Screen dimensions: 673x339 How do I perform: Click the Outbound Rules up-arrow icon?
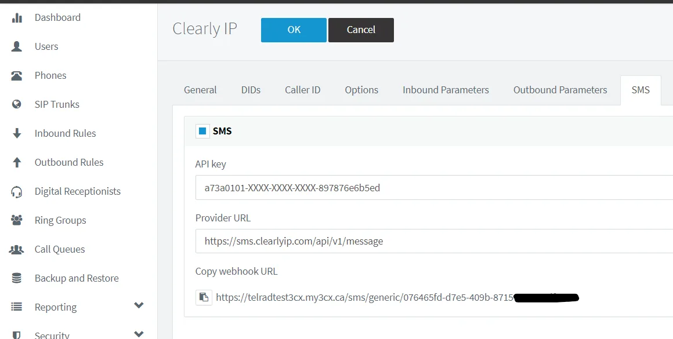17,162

---

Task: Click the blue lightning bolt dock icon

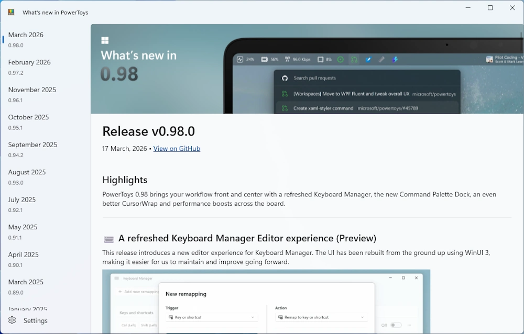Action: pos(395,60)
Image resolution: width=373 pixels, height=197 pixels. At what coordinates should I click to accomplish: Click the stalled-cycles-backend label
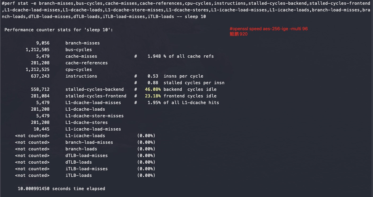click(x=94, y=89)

• [REQUIRED WORK]:
Rewrite the entries from the line containing "Image resolution: width=373" through the line containing "click(x=94, y=89)", replacing "label" with "caption" and changing nothing else. Leave the pictures out of your answer.

• [TASK OUTPUT]:
Image resolution: width=373 pixels, height=197 pixels. At what coordinates should I click to accomplish: Click the stalled-cycles-backend caption
click(x=94, y=89)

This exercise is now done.